In sessions, I often hear the need to be supported expressed by clients. Understandably so, the current literature highlights the importance of social support as fundamental when we are faced with challenging and stressful moments in our lives. Social support plays a monumental role in creating, maintaining, and promoting health. In fact, we know from the literature that it is a protective factor against several physical and psychological health problems. One hypothesis suggests that when we perceive that we have adequate social support, there is a decrease in the importance we actually attribute to the stressful event in the first place, which in turn would limit a maladaptive emotional response that could follow. So, in a sense social support may act as a buffer between the stressful situation and our possible maladaptive emotional, physiological, and behavioural responses, which might lead to the onset of an illness (2). Conversely, a link has been established between fewer social support resources and increased morbidity (5), depression (4), anxiety (9), and cardiovascular disease (1) has been demonstrated in the literature.

With the on-going global pandemic and the sanitary measures that were implemented, it is no surprise that…. well, we have all spent some time in isolation. We have gone on for extended periods separated from family, friends, loved ones, not to mention without the distractions of our regular activities, hobbies and travel…and that only scratches the surface! Friends and family are often considered part of a person’s social network and have essential qualities like being available, trustworthy, and reliable (3). Isolation impacts everyone differently – for some it has been devastating while others have sought solace in online forms of communication in lieu of in person interactions. Perceived social support has actually been shown to be protective against COVID-19 Anxiety (9).

The What

What is social support anyways?

“A well-intentioned action that is given willingly to a person with whom there is a personal relationship and that produces an immediate or delayed positive response in the recipient” (6, p. 313)

We can break it down even further – here are some of the most common types of social support:

Emotional support – This often takes the form of listening, communicating, offering words of encouragement (3). Emotional support is about empathy, knowing there is someone there to listen and care for you when are having a hard time and need a shoulder to cry on.

Instrumental support – This consists of offering tangible goods or help to another person, like providing food, transportation, money, shelter, or even a hot meal for example (8).

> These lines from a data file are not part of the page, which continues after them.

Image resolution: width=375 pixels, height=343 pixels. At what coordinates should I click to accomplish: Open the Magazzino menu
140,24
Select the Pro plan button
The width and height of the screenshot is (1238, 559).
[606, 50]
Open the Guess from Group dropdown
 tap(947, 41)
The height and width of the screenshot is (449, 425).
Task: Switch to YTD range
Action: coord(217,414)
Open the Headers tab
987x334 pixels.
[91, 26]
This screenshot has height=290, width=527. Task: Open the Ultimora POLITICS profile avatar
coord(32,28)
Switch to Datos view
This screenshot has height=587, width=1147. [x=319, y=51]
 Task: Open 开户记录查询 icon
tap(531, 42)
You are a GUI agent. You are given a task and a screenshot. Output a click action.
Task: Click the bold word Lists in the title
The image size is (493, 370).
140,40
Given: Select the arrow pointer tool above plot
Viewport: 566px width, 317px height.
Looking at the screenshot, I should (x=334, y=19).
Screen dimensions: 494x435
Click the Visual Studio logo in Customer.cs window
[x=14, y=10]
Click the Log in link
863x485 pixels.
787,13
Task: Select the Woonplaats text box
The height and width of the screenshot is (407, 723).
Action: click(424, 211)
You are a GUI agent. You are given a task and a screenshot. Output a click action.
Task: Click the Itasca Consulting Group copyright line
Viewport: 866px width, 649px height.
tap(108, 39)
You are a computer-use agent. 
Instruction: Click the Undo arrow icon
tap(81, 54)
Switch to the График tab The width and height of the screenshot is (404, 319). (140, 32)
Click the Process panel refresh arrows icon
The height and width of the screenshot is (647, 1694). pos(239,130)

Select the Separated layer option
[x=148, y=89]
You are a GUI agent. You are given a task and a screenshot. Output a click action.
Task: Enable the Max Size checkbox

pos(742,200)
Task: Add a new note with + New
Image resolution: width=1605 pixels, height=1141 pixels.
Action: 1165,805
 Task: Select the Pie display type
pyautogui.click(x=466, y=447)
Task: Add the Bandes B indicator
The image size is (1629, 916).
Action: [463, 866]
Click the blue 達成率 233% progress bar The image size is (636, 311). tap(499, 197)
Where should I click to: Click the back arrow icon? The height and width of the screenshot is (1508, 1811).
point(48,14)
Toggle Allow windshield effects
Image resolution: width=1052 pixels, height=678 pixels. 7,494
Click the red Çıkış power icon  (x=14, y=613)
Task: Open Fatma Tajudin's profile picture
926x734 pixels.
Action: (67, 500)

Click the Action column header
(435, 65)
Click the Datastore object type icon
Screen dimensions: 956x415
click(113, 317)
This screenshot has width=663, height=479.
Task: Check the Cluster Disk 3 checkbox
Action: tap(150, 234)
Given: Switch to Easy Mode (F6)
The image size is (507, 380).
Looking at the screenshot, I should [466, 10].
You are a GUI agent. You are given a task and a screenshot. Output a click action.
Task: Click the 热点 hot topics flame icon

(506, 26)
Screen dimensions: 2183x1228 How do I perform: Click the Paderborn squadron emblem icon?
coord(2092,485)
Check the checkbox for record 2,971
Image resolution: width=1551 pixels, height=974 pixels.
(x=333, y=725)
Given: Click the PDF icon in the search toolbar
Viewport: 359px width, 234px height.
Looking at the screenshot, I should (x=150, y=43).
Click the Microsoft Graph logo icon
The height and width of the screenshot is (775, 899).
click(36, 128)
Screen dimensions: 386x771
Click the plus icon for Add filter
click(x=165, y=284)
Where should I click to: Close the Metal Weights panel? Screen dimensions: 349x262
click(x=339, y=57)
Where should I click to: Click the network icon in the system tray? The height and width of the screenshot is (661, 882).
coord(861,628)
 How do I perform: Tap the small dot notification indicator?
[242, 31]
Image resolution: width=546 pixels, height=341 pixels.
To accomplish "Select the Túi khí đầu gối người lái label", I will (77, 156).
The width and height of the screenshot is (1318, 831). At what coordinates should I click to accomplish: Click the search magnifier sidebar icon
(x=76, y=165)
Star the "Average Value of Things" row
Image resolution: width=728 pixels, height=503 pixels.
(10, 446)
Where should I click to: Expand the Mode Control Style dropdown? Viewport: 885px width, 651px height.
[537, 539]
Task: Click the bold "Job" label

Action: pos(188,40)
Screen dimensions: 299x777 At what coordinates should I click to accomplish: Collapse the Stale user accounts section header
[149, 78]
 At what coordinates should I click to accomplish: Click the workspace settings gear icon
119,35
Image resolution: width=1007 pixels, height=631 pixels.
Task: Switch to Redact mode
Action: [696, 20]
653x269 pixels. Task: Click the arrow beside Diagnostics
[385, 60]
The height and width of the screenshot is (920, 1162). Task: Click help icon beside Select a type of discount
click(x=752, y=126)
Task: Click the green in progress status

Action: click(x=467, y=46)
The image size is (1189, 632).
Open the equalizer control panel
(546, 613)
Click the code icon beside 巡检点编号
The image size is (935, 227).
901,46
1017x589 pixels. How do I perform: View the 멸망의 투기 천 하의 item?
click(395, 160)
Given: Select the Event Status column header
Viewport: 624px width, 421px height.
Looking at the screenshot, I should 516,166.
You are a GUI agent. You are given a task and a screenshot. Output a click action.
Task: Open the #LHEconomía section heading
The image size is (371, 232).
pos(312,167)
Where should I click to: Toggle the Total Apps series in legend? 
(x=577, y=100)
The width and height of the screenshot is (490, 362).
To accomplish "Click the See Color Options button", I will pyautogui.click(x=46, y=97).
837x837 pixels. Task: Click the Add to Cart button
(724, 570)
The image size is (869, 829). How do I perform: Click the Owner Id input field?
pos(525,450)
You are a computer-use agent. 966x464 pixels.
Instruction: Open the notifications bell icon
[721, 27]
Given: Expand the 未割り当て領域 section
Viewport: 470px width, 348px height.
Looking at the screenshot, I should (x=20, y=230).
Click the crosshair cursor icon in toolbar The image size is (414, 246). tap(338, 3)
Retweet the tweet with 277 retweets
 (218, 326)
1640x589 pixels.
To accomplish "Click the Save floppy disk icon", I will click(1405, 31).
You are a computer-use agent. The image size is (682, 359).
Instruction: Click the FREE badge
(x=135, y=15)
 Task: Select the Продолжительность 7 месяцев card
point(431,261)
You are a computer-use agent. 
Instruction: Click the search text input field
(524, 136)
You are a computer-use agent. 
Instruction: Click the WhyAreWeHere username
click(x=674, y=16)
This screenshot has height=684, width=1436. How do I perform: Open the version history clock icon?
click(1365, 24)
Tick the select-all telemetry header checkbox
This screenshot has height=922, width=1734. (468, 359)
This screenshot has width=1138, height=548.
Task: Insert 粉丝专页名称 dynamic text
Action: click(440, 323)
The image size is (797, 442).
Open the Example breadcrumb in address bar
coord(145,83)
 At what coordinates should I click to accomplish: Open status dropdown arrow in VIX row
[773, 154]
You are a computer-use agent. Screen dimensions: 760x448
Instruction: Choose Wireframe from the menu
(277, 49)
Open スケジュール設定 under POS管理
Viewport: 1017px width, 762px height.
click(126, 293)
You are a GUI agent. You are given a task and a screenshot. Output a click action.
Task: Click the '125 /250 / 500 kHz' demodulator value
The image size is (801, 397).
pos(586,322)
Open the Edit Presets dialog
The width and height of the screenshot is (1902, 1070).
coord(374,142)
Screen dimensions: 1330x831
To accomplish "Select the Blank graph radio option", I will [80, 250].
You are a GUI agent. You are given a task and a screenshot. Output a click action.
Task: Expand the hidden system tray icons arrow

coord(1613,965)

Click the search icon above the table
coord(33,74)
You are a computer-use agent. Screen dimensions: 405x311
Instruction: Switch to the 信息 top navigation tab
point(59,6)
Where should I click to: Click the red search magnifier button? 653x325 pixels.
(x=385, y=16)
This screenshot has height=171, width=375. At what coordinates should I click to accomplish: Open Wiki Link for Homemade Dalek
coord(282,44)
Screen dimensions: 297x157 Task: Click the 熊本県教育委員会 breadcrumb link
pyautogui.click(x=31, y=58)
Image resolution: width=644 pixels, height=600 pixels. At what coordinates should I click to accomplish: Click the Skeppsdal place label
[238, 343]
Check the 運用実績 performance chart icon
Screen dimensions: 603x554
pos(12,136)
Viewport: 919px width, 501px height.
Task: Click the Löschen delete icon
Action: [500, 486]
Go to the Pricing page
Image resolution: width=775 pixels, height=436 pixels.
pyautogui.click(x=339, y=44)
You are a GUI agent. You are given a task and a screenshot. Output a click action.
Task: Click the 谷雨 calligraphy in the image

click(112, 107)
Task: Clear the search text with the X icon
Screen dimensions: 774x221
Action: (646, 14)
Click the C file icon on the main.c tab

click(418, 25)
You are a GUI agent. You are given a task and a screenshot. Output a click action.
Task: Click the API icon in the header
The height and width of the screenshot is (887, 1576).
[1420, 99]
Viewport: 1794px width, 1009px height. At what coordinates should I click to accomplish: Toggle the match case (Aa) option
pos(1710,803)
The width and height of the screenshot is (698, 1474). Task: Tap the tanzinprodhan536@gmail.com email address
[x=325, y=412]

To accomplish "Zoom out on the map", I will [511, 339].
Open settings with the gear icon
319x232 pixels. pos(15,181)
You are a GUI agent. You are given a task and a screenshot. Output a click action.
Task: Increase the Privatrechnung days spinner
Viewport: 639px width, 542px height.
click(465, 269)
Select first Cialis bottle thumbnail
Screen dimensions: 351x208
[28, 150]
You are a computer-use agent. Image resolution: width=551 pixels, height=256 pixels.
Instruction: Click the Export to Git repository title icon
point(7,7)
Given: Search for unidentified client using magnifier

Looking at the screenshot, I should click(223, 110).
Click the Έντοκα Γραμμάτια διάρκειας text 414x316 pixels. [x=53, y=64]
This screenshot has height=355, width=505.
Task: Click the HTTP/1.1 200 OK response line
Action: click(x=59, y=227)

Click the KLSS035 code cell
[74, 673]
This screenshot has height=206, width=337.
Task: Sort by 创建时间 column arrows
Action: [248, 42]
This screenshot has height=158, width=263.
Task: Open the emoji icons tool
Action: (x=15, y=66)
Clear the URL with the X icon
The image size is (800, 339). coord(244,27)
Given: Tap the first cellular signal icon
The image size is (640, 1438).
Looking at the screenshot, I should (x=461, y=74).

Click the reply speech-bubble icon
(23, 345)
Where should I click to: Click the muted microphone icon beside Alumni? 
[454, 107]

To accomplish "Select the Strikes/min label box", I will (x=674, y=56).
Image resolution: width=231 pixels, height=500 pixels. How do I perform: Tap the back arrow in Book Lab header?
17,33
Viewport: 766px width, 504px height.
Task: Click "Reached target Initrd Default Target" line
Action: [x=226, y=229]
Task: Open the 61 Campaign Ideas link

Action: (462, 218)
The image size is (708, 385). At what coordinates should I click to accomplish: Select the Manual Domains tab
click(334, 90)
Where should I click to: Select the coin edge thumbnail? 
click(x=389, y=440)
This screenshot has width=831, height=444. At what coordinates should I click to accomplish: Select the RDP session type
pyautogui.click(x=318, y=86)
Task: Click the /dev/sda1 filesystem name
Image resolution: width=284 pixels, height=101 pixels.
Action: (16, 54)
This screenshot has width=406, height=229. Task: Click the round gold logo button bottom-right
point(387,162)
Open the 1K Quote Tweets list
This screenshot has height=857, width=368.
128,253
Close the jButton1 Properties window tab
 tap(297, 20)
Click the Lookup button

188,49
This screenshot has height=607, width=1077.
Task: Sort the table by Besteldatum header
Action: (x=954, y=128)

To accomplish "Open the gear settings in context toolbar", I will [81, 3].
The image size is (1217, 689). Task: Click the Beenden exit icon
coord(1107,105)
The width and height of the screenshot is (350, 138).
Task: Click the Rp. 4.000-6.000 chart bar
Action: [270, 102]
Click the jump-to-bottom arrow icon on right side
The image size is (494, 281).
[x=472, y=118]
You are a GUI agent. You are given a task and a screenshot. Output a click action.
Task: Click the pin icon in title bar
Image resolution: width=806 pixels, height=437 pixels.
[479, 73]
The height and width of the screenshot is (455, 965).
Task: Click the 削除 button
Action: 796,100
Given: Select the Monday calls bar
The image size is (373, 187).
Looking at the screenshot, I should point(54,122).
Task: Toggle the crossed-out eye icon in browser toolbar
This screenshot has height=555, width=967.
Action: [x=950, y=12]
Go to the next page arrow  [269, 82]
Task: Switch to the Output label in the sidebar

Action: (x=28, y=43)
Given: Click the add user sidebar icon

Informational support – This can be seen as guidance, advice, information, and/or mentoring.

Esteem support – Here, we are typically looking for validation of one’s perspective or opinion. Esteem support helps with the promotion of one’s sense of self, skills, and abilities (7). 

Take a moment to think about your social support needs. Do any of these various types of support resonate? If so, which ones? Let’s be aware of what works best for us, so that we can get a better understanding of where we might want to strengthen an area of support we feel might be lacking in our lives. 

The How

Tips on cultivating social support:

  • Connect with your social network, reach out! Stay in touch with those who are close to you. Call, email, text, reciprocate invitations to spend time together.
  • Recognize the people in your life that offer you support. Different people may provide different kinds of support. It might be challenging to have all your social support needs met by one person only.
  • Be aware of the needs of those in your social network. Notice when someone’s needs are lacking. Offer support to others – be a good listener, validate, provide guidance, or even tangible goods when needed.
  • Be assertive about the type of support you need from your network – think about your emotional, instrumental, informational, and esteem needs! What does it mean to communicate assertively? Check out this blog to know all about it: Choose Yourself While Respecting Others: The Whys And Hows Of Assertiveness

If you notice your social support needs are unmet, consider expanding your network:

references
  1. Brummett Beverly H, Barefoot John C, Siegler Ilene C, Clapp-Channing Nancy E, Lytle Barbara L, Bosworth Hayden B, Williams Redford B, Mark Daniel B. Characteristics of Socially Isolated Patients with Coronary Artery Disease Who Are at Elevated Risk for Mortality. Psychosomatic Medicine. 2001;63:267–72.
  2. Cohen, S., & Wills, T. A. (1985). Stress, social support, and the buffering hypothesis. Psychological bulletin, 98(2), 310.
  3. Finfgeld‐Connett, D. (2005). Clarification of social support. Journal of Nursing Scholarship, 37(1), 4-9.
  4. Gordon, W. A., Cantor, J., Dams-O’Connor, K., Tsaousides, T., Grafman, J., & Salazar, A. (2015). Long-term social integration and community support. Handbook of clinical neurology: Traumatic brain injury (Part I), 423-431.
  5. House, J. S., Umberson, D., & Landis, K. R. (1988). Structures and processes of social support. Annual review of sociology, 14(1), 293-318.
  6. Hupcey, J. E. (1998). Social support: Assessing conceptual coherence. Qualitative Health Research, 8(3), 304-318.
  7. Ko, H-C., W. L-L., Xu, Y-T. (2013). Understanding the Different Types of Social Support Offered by Audience to A-List Diary-Like and Informative Bloggers. Cyberpsychology, Behavior and Social Networking, 16(3): 194-199.
  8. Semmer, N. K., Elfering, A., Jacobshagen, N., Perrot, T., Beehr, T. A., & Boos, N. (2008). The emotional meaning of instrumental social support. International Journal of Stress Management, 15(3), 235.
  9. Xu J, Ou J, Luo S, Wang Z, Chang E, Novak C, Shen J, Zheng S and Wang Y (2020) Perceived Social Support Protects Lonely People Against COVID-19 Anxiety: A Three-Wave Longitudinal Study in China.  Psychol.11:566965. doi: 10.3389/fpsyg.2020.566965

 

 

About the author

Amber Labow completed her doctorate in psychology at Laval University, and is a psychologist at Connecte Montreal Psychology Group. The team at Connecte loves writing about ways to boost our mental health and bring psychology into our everyday lives. For more helpful tips, check out Connecte’s blogs, podcast, follow @connectepsychology on Instagram or like us on Facebook.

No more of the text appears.